▸ CHALLENGE
Proceed with the text on Dhaka's urban problems, continuing past its final sentence.

▸ EXTRACTED TEXT
Mustafizur Rahman provides interesting solutions to Dhaka's burgeoning problems
Up to 1971, Dhaka was a provincial capital with a relatively low population and limited infrastructure. After the independence of Bangladesh, it was catapulted to the position of a national capital and, very soon, the existing infrastructure proved to be woefully inadequate in coping with the additional demands of an exponentially increasing population and the rapid growth of institutions and establishments, both public and private. In the absence of a coordinated and long-term plan designed to cater to the needs of a future mega-city with a population of 15-18 million, it grew on an ad-hoc basis employing “band-aid” solutions to emerging problems. The result, today, is a dirty, water-logged, traffic-jammed Dhaka with insufficient and unplanned housing, extremely inadequate infrastructures for water, power and sewerage, no mass rail transit system, and no public transport network to speak of.
If these problems are not addressed now, Dhaka may soon become unlivable.

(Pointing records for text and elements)
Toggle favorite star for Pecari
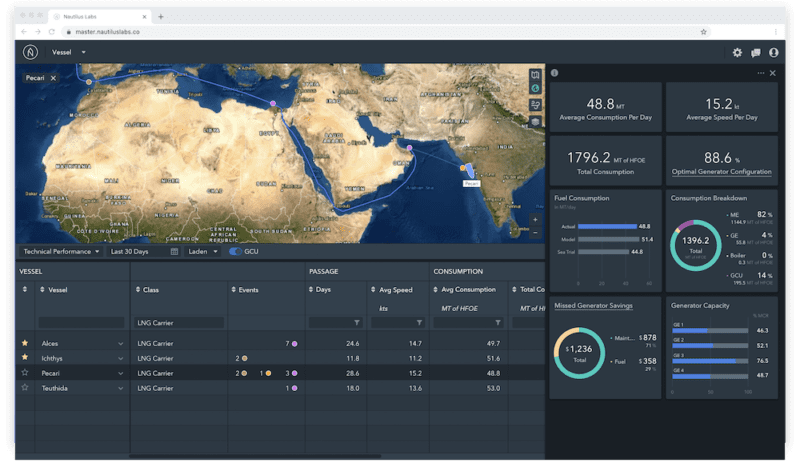Viewport: 800px width, 467px height. tap(25, 372)
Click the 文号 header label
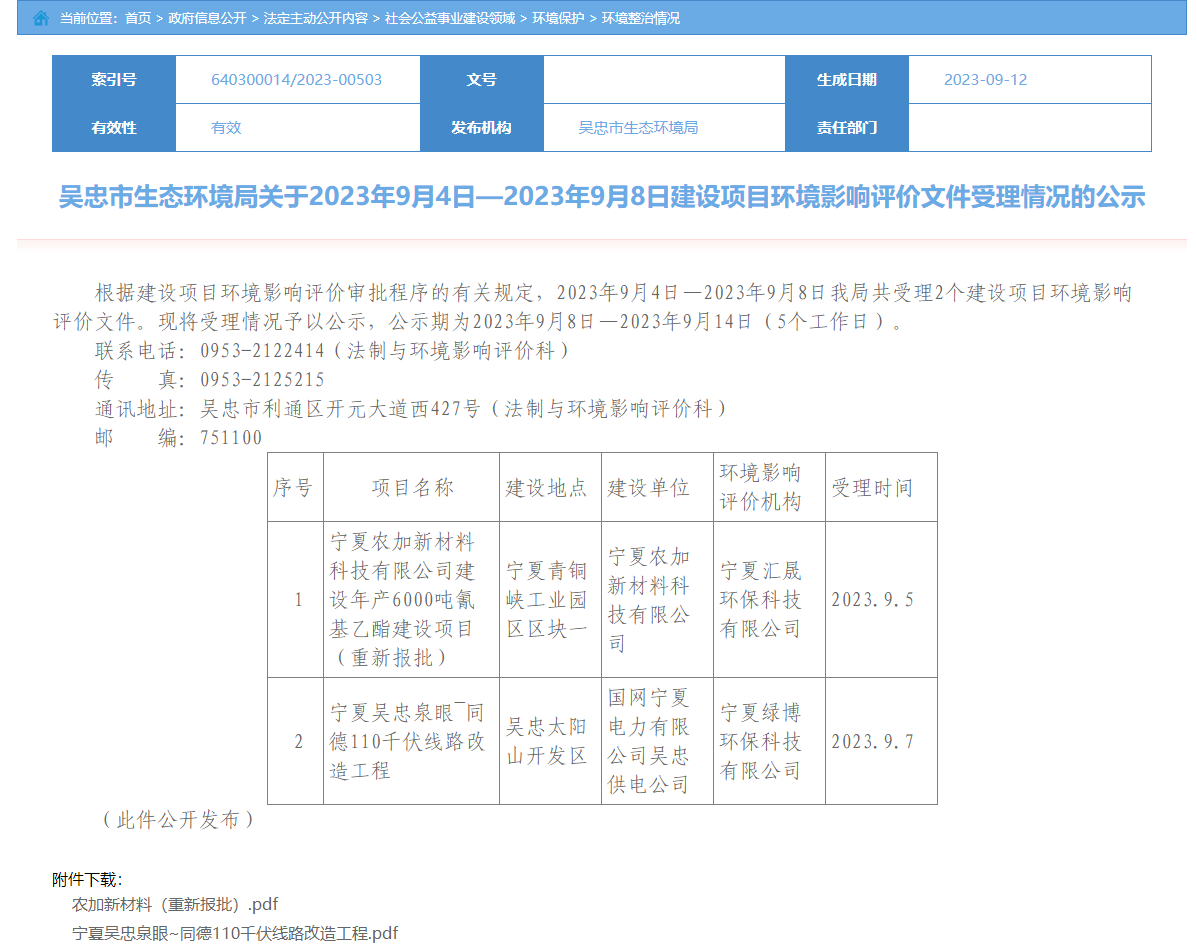This screenshot has width=1197, height=946. [481, 80]
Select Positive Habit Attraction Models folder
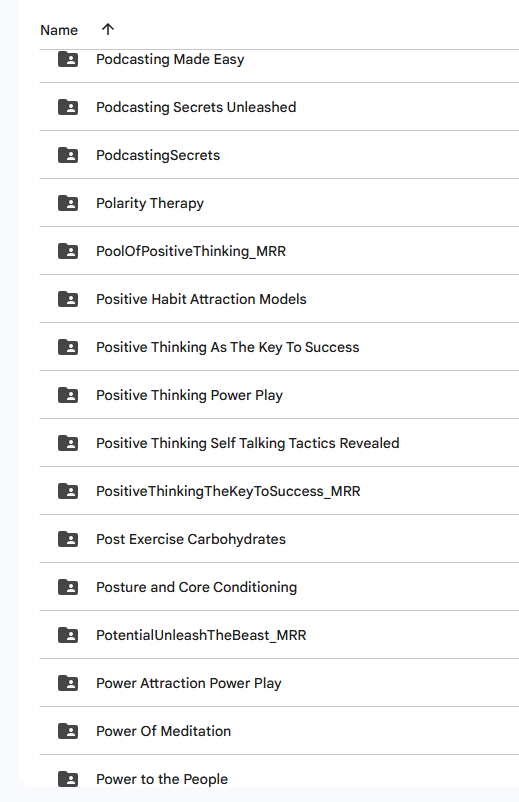 279,299
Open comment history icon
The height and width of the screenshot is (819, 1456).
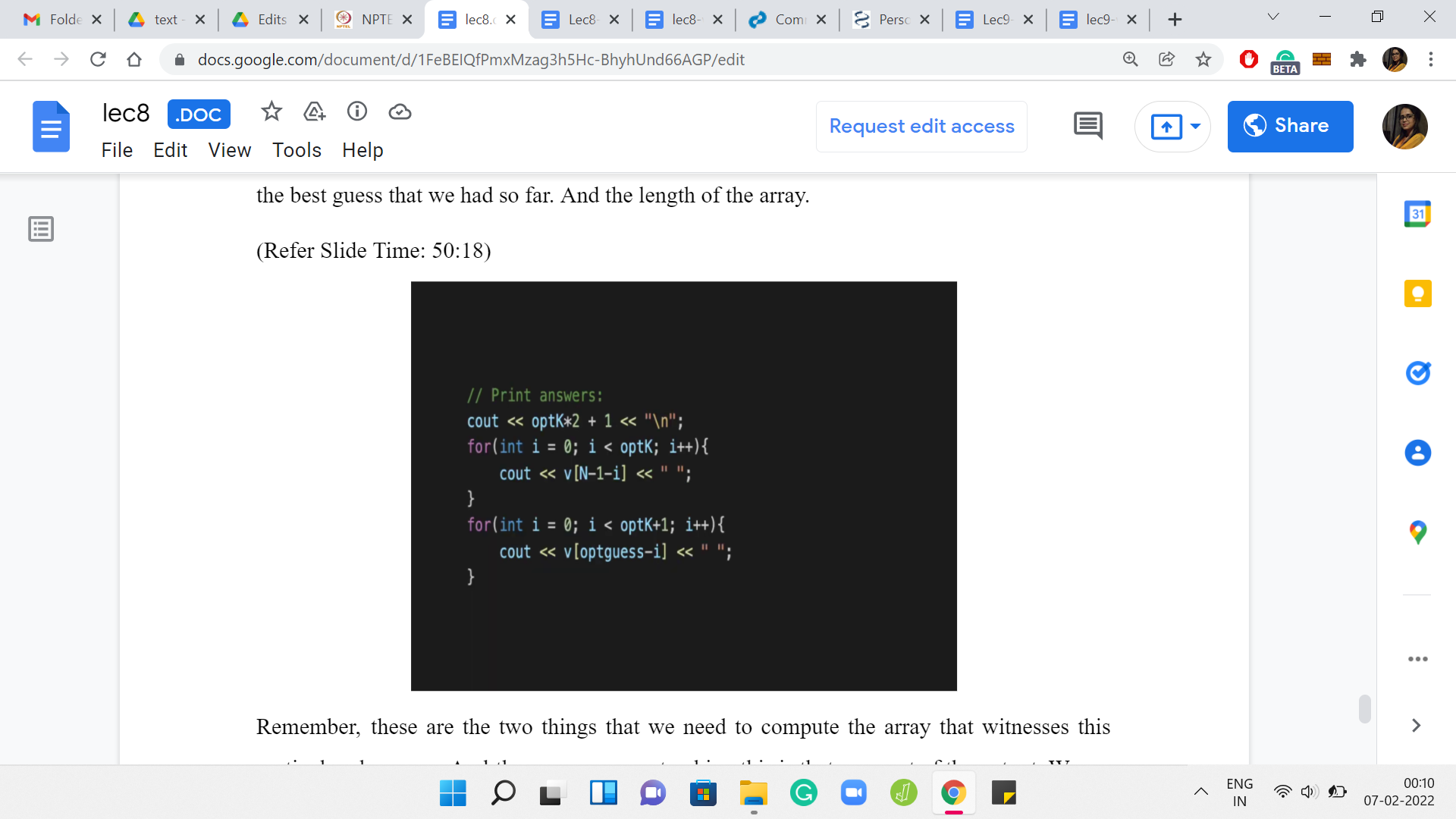[x=1087, y=126]
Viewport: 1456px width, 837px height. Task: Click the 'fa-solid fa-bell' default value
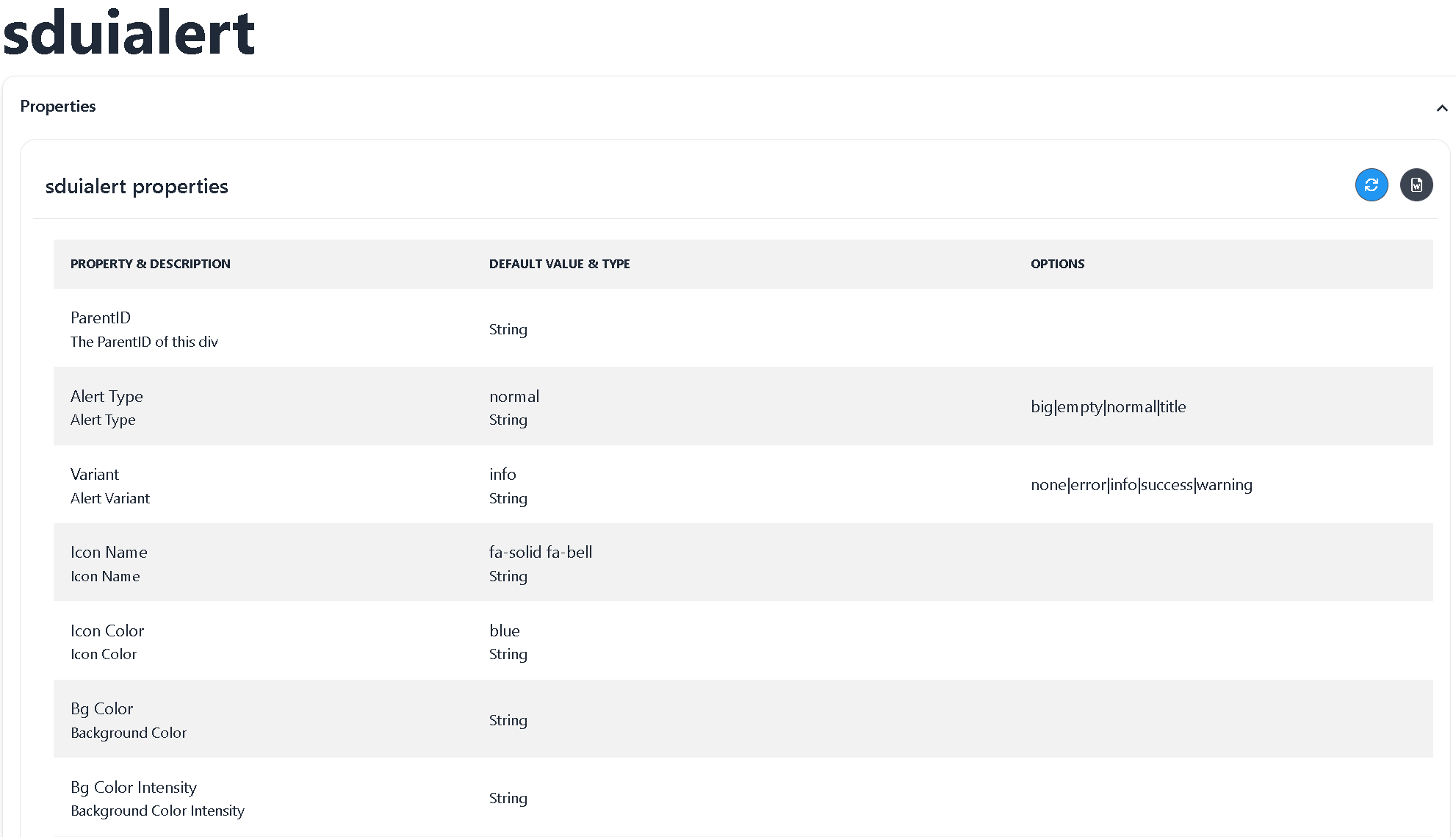(540, 552)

▸ REPLY TO THE TASK
Past governments have lacked the political will to adopt a strong visionary approach towards solving the above problems. It is, therefore, gratifying to note that the present government is at least expressing its concern. However, mere concern is not enough; the right initiatives need to be taken immediately as further delay might make the realization of the desired objectives more expensive or even impossible. A step in the right direction could be the creation of innovative and functional institutions.
A new Ministry of National Development & Policy Planning, headed by the Prime Minister, may be formed to integrate and coordinate policies for the development of physical infrastructure of the nation as a whole with special focus on the major cities. This will guard against the implementation of unsuitable projects which may later prove to be roadblocks to desired development.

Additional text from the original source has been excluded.